As a matter of great interest it needs mentioning that the crumbling of the Cold War in the West in the early nineties of the last century and the explosive emergence of identity-based violence world wide around that time essentially impelled Huntingdon to propound the hypothesis that the world was seeing the emergence of a ‘Clash of Civilizations’. Basically, the latter phrase implied that the Cold War was replaced by a West versus militant religious fundamentalism division or polarity world wide. Instead of the USSR and its satellites, the West, led by the US, had to now do battle with religion and race-based militant extremism, particularly ‘Islamic fundamentalist violence’ .

Things, of course, came to a head in this regard when the 9/11 calamity centred in New York occurred. The event seemed to be startling proof that the world was indeed faced with a ‘Clash of Civilizations’ that was not easily resolvable. It was a case of ‘Islamic militant fundamentalism’ facing the great bulwark, so to speak, of ‘ Western Civilization’ epitomized by the US and leaving it almost helpless.

However, it was too early to write off the US’ capability to respond, although it did not do so by the best means. Instead, it replied with military interventions, for example, in Iraq and Afghanistan, which moves have only earned for the religious fundamentalists more and more recruits.

Yet, it is too early to speak in terms of a ‘Clash of Civilizations’. Such a phenomenon could be spoken of if only the entirety of the Islamic world took up arms against the West. Clearly, this is not so because the majority of the adherents of Islam are peaceably inclined and want to coexist harmoniously with the rest of the world.

However, it is not too late for the US to stop religious fundamentalism in its tracks. It, for instance, could implement concrete measures to end the blood-letting in the Middle East. Of the first importance is to end the suffering of the Palestinians by keeping a tight leash on the Israeli Right and by making good its boast of rebuilding the Gaza swiftly.

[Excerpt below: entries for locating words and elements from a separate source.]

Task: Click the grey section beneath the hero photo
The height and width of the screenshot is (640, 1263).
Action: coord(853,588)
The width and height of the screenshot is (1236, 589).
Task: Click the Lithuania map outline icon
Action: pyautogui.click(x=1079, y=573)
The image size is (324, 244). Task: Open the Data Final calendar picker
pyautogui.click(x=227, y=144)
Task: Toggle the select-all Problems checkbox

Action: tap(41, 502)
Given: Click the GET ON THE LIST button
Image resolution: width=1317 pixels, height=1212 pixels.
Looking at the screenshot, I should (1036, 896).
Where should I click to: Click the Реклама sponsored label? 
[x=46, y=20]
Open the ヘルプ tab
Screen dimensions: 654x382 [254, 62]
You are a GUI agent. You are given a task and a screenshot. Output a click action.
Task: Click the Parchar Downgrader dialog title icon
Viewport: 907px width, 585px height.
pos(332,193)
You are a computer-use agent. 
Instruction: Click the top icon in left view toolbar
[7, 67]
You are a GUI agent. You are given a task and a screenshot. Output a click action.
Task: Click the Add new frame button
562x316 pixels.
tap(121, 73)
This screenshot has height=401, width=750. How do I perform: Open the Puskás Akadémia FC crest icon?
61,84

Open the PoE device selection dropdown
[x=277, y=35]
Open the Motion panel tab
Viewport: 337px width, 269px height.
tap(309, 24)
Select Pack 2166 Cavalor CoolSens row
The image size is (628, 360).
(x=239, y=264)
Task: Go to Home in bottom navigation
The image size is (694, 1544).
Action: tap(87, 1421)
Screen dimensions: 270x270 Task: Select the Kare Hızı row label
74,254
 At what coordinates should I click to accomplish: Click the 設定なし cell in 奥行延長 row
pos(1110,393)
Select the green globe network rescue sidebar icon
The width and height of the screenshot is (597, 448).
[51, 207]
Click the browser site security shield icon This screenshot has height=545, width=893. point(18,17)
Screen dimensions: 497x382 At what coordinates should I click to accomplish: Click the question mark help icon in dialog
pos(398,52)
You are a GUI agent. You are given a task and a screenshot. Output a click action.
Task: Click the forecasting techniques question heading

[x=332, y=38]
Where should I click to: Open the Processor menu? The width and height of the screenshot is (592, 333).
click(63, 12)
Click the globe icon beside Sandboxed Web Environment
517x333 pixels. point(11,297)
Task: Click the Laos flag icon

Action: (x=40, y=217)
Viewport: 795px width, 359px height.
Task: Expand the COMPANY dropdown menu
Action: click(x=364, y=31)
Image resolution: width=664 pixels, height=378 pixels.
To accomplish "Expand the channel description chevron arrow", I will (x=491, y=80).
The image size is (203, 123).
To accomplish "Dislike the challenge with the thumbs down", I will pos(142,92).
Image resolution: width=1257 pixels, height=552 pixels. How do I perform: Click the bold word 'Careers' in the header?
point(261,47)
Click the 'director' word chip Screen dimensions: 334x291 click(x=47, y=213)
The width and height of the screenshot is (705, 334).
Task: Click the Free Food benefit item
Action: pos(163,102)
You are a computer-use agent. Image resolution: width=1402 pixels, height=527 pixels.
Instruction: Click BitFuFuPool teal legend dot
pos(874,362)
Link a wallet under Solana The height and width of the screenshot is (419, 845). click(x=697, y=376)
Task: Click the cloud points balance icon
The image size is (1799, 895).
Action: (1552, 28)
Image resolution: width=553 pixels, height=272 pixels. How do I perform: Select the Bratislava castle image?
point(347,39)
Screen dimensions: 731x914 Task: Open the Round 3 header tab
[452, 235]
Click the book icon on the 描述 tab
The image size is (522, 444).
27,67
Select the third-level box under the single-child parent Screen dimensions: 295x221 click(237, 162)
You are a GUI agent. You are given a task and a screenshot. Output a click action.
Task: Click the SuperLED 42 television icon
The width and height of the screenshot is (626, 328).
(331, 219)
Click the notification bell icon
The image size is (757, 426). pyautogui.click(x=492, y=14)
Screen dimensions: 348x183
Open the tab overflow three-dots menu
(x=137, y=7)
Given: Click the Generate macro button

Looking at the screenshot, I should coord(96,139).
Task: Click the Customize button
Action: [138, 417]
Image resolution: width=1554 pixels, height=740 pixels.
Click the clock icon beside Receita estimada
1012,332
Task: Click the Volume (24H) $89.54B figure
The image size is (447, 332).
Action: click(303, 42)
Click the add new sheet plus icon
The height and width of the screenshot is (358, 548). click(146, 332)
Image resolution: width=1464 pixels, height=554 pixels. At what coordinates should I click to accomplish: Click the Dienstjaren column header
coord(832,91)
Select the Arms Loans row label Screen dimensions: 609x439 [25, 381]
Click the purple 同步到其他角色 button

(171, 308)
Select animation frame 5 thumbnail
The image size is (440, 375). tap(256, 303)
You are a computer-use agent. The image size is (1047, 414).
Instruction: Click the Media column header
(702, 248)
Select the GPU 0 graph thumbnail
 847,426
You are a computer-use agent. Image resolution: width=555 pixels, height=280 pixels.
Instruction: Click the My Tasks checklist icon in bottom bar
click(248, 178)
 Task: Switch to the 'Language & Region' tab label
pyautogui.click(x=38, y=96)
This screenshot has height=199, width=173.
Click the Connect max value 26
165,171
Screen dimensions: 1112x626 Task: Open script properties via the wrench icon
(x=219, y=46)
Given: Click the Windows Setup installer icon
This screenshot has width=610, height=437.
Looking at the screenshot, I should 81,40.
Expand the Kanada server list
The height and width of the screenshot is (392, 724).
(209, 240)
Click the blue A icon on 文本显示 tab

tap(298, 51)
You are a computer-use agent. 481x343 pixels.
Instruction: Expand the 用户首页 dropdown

Besides, the US needs to make it a priority aim to foster democratic development worldwide in collaboration with the rest of the West. Military expenditure and the arms race should be considered of secondary importance and the process of distributing development assistance in the South brought to the forefront of its global development agenda, if there is one.

If the fire-breathing religious demagogue’s influence is to be blunted worldwide, then, it is development, understood to mean equitable growth, that needs to be fostered and consolidated by the democratic world. In other words, the priority ought to be the empowerment of individuals and communities. Nothing short of the latter measures would help in ushering a more peaceful world.